Ces agents, titulaires auparavant de passeports de service, se sont vu accorder des passeports diplomatiques pour faciliter leur entrée en Algérie, argue le régime d’Alger. En outre, «cette liste incluait deux agents relevant du ministère français de l’Intérieur et devant manifestement suppléer partiellement à ceux qui ont été récemment déclarés persona non grata», ajoute-t-on.
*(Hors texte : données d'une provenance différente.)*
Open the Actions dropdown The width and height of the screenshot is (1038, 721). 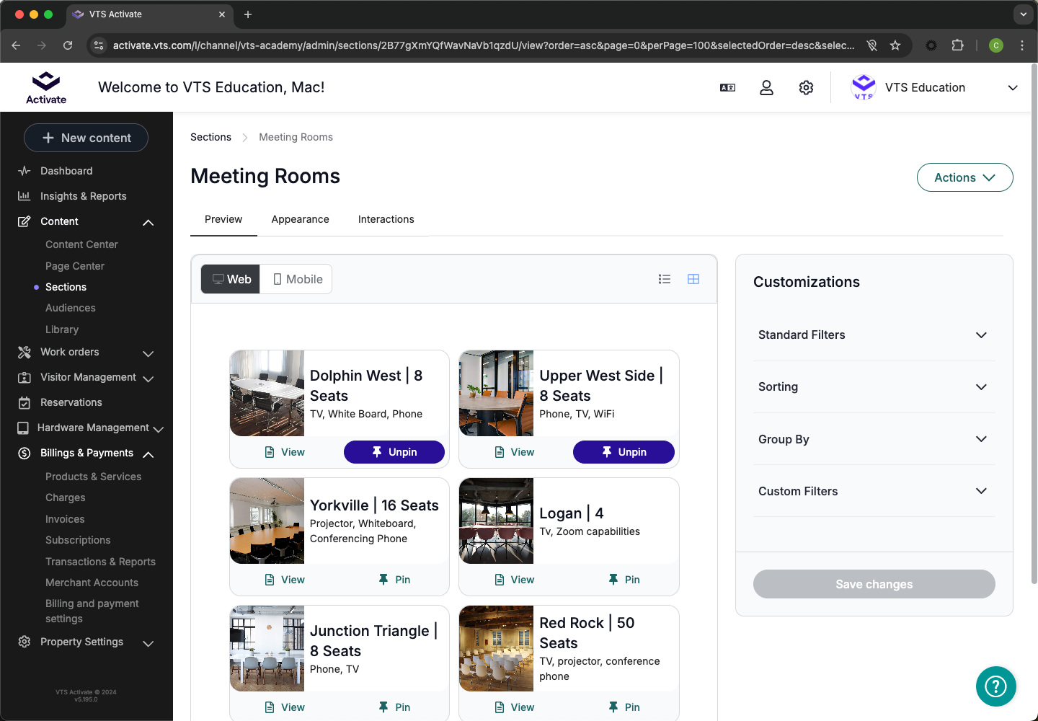tap(964, 177)
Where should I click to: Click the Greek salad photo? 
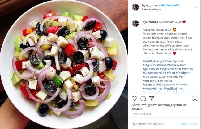tap(64, 64)
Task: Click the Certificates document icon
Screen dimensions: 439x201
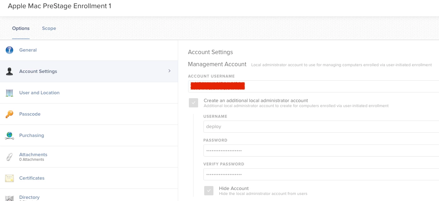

Les arguments passent mal et semblent confectionnés à la hâte. La mesure, dont le caractère expéditif est désormais la marque de fabrique du «Système», intervient le jour même de la publication de ladite enquête du JDD. Difficile de ne pas voir le lien de cause à effet. D’autant que l’hebdomadaire a su faire très mal. Sa conclusion: l’implication directe du président algérien, Abdelmadjid Tebboune, dans les barbouzeries algériennes, à forte dose d’amateurisme, commises en France, en Espagne et dans son propre pays.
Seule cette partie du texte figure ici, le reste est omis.